[Opening TEXT EXCERPT section]
Professor Heneghan said, therefore, that the 4,000-per-day could be as much as five times too many and that more accurate, lower estimates were available before the briefing was held on Saturday.
He told The Telegraph: ‘I’m deeply concerned about how the data is being presented so that politicians can make decisions.
‘It is a fast-changing situation, which is very different in different regions, and it concerns me that MPs who are about to go to a vote are not getting the full picture.’
Conservative MPs said they were worried the forecasts were ‘misleading’.
David Davis told the newspaper: ‘The first responsibility of the scientific advisers to the Government is to give the truth to the public and not to cherry-pick the data.
‘This is a fairly major error on their part if they’ve used old data which effectively misleads the public.’
And Steve Baker added: ‘This evidence does appear to indicate that the death models are already wrong and by quite a considerable margin.’
Questions were first raised yesterday over the dossier that helped tip England into lockdown with its grim prediction of 4,000 deaths a day.
The projection by Cambridge University in conjunction with Public Health England (PHE) is thought to have drastically shifted Downing Street‘s thinking.
Paperwork unearthed by the Mail shows the Cambridge model uses a timeframe twice as long as the official death toll every day by PHE.
While PHE records deaths within 28 days of a positive Covid test, Cambridge’s ‘nowcast and forecast’, on which the Downing Street data was based, collates deaths within 60 days of a positive result, giving them double the sample size.
This could account for why the Cambridge/PHE death rate was so much higher than the others. No one was available from Cambridge to comment last night.
The Department of Health also refused to release the official report.
But last night PHE said their model is one of ‘many’ that is sent in to the Scientific Advisory Group for Emergencies (Sage) and that these models can be ‘wide-ranging’.
Of the many slides presented at the press conference, the most startling was a graph entitled ‘England daily deaths if no changes in policy or behaviour’.
It revealed forecasts from institutions including Imperial College London, Warwick University, the London School of Hygiene and Tropical Medicine and Cambridge.
[Closing TEXT EXCERPT section]
[Opening PROVIDED MATERIAL section]
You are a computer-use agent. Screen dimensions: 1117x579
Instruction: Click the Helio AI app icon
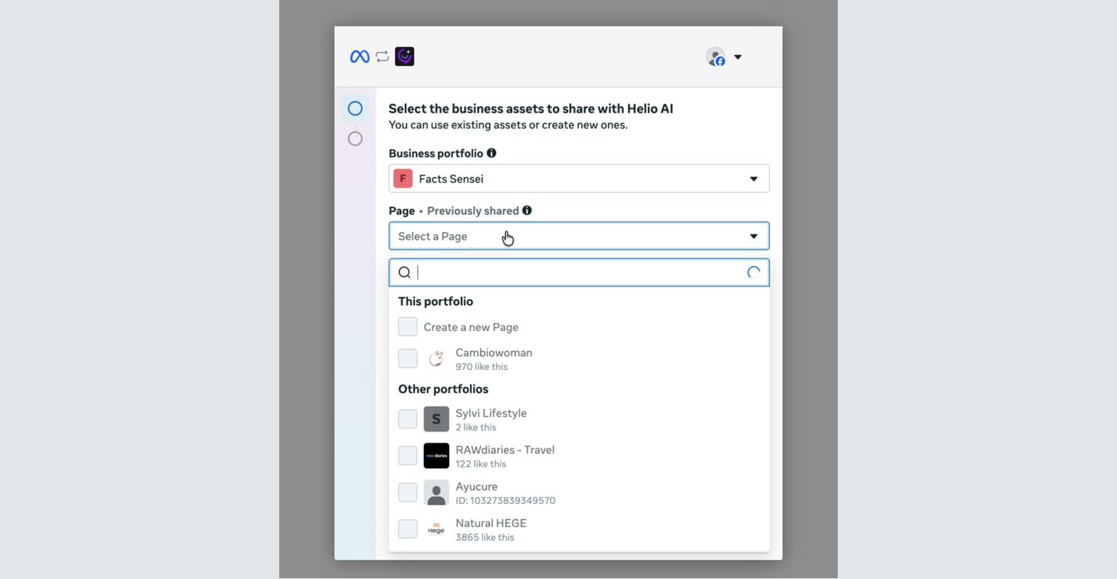[x=405, y=57]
[Closing PROVIDED MATERIAL section]
**PARTS OF THE EXERCISE**.
A. In the Covid forecast article, please rewrite the part that opens with the words "While PHE records" and closes with "the sample size.", swapping "60 days" for "90 days".
B. Carry the Covid forecast article on from its final sentence.

**YOUR RESPONSES**.
A.
While PHE records deaths within 28 days of a positive Covid test, Cambridge’s ‘nowcast and forecast’, on which the Downing Street data was based, collates deaths within 90 days of a positive result, giving them double the sample size.

B.
The Cambridge projection suggested England’s daily death toll could reach 4,000 during the height of winter – many more than at the peak of the first wave.
Imperial predicted around 2,700 deaths a day and other institutions gave estimates below 2,000.
They all indicated that the UK was on course for a higher death toll than any predicted in reasonable worst-case scenario planning.
The Cambridge and PHE estimation far exceeded the 800 deaths a day forecast from the Sage expert committee.
It is understood these models were in a document presented to Downing Street by scientific advisers last week, and contributed to the lockdown.
Tory MP Charles Walker said: ‘If it is the case that SAGE are not making this document public, it is extraordinary given that SAGE scientists fall over themselves to get on TV and radio to talk about their work and the importance of putting the UK into a deep freeze.
‘All information that is being used to support the lockdown should be put into the public domain as a matter of course and duty.’
During the press conference on Saturday, Sir Patrick Vallance said: ‘Different groups come up with different answers depending on their models, but what is clear from all of them, in terms of deaths over the winter, there is the potential for this to be twice as bad or more compared to the first wave.’
Other scientists have provided more conservative estimates. James Naismith, director of the Rosalind Franklin Institute and professor of structural biology at Oxford University, said: ‘We do not know yet how many infections per day have occurred this week that has just ended, but it is very likely to be above 60,000 infections per day.
‘Based on those figures, we should expect and not be surprised to see a rise in deaths to around 500 per day over the next three weeks until we start to see the new measures take effect.’
Yesterday the Government said a further 162 people had died within 28 days of testing positive for Covid-19, bringing the total to 46,717.